→ **Fragmento proporcionado**:
━━━━━━
A los siete años miró por primera vez una comparsa del Carnaval de Barranquilla. Las máscaras lo dejaron loco y aprendió a construirlas espiando a unos artesanos. Lleva casi cincuenta años como el creador más famoso de la ciudad y algunos meses como el Rey Momo de la fiesta. La experiencia hace de José Llanos un gorila de espalda plateada. Un sabio gobernador de la parranda.
Tiene colmillos afilados. Ojos que intimidan. Son grandes y pardos, como espejos. Están cercados por un ceño tan fruncido y furioso, que encontrarse con ese gorila bailando en el centro histórico es extraño, es como si alguien llorara y se riera al mismo tiempo. Pero es 18 de enero. Es la previa del Carnaval de Barranquilla. Por eso, el primate encabeza el primer gran desfile —por la avenida Carrera 41— y el izamiento de la bandera, que está por venir en la Plaza San Nicolás. Mueve los brazos de forma ondulada, como un caballero en tiempos de conquista; las caderas, a la derecha, a la izquierda, pero sólo unos milímetros. Sus pasos cumbiamberos son delicados —como si caminara por una cuerda floja— y así avanza entre una multitud que baila, grita y disfruta. Se golpea el pecho. Sonríe. Toma ron y posa para que lo retraten en posición de ataque: la misma que usa cuando alguna de las personas que participan en la fiesta se atreve desafiarlo y a no gozar.
El carnaval arranca el 9 de febrero. En 2003 quedó catalogado como Obra Maestra del Patrimonio Oral e Intangible de la Humanidad por la Unesco. Y desde hace un siglo es el segundo más grande de la región después del de Río de Janeiro: puede reunir a más de trescientas mil personas, bajo un mandamiento inquebrantable: “Quien lo vive, es quien lo goza”. En la ciudad todas las energías se gastan bailando cumbia, congo, champeta. Vistiéndose al estilo de las marimondas, farotas y monocucos, entre otros trajes típicos. Es así, aún cuando el carnaval no ha comenzado: bailas al ritmo de la cumbiambera que carga un velón encendido, o te quemas. Entras a la rueda de cumbia, o te toman en brazos.
—¡Qué viva Galapa…! ¡Qué vivaaaa! ¡Qué viva el Rey Momo…! ¡Qué vivaaaa!- grita el público en el desfile de la Carrera 41, junto a los reyes infantiles, las reinas de reinas y los ex momos.
━━━━━━
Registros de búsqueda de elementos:
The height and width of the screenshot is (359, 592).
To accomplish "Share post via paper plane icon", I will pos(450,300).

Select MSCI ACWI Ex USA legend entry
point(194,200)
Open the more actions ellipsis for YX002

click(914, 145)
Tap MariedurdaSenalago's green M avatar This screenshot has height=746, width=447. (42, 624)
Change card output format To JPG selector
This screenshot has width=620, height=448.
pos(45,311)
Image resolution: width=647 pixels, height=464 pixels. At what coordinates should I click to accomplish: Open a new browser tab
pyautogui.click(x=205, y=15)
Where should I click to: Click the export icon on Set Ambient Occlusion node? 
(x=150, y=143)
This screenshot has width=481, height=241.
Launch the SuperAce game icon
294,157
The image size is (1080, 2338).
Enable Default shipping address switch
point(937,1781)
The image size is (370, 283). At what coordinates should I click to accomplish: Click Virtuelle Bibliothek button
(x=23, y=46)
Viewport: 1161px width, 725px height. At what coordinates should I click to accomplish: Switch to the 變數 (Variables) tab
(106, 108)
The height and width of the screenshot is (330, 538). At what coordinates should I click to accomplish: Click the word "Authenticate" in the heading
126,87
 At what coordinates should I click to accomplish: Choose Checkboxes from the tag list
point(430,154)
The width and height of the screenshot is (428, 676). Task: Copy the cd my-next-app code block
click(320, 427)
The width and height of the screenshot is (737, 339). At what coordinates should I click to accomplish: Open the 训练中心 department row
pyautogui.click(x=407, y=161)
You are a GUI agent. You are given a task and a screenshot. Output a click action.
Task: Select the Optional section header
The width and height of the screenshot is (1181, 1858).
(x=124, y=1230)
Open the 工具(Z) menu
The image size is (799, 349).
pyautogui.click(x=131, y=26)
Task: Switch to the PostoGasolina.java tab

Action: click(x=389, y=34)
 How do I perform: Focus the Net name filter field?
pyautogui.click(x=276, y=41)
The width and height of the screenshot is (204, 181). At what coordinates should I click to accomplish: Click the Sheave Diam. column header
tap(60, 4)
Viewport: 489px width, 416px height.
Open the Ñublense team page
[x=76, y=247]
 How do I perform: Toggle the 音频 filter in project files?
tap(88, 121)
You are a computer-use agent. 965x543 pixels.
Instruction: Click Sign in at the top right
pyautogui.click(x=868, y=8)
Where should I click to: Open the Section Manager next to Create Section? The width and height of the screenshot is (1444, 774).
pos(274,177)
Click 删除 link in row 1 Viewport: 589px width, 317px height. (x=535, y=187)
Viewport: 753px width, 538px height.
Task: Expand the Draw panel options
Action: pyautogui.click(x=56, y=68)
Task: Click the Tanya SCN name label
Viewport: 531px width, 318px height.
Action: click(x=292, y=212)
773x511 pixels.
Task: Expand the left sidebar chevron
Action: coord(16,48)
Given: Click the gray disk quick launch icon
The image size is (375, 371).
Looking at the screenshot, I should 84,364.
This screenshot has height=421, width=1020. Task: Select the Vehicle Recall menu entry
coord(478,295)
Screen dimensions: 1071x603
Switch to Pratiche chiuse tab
━━━━━━
→ **Tareas por hacer**:
1. Según el texto sobre el Carnaval de Barranquilla, ¿en qué año lo catalogó la Unesco como Obra Maestra del Patrimonio Oral e Intangible de la Humanidad?
2. Enumera todos los trajes típicos que el texto sobre el Carnaval de Barranquilla nombra de forma expresa.
3. Prosigue el texto sobre el Carnaval de Barranquilla a partir de su último párrafo.

→ **Resultados por tarea**:
1. En 2003.

2. Marimondas, farotas y monocucos.

3.
Y ese rey vitoreado es él: José Llanos Ojeda (67). El más famoso artesano de máscaras de la zona y director, desde 1977, de la comparsa Selva Africana. El mismo gorila que ahora prepara la candela carnavalera con sus bailes y bromas, hace casi sesenta años usó el mismo traje. Pero todo era distinto. Él, que ya no iba a la escuela, construyó una máscara de gorila. Su mamá le cosió un mameluco negro y todo fue un juego. Ahora, en cambio, como buen Rey Momo, Llanos debe ordenar el caos. Definir normas para que todos los barranquilleros bailen, canten y festejen en absoluta igualdad. No importan la clase, el sexo ni la edad. El fin es que todos desabrochen los cinturones que contienen sus espíritus.
El Momo no sólo es la divinidad de la burla, el sarcasmo y la ironía. Ni sólo el guardián de todo vicio, exceso y juerga. Además, es el transmisor de las tradiciones más enraizadas de su país. Para quedarse con el trono debió comprobarlo ante el directorio de Carnaval S.A. Llevó sus credenciales: máscaras de factura perfecta, los premios que ha recibido, como la Medalla a la Maestría Artesanal y la Puerta de Oro de Colombia; los congos de oro que ha ganado por su comparsa y décadas de trabajo en un currículum. Tal como ocurre en la jungla africana que tanto admira, él es un gorila de espalda plateada: maduro, generoso y capaz de liderar cualquier manada.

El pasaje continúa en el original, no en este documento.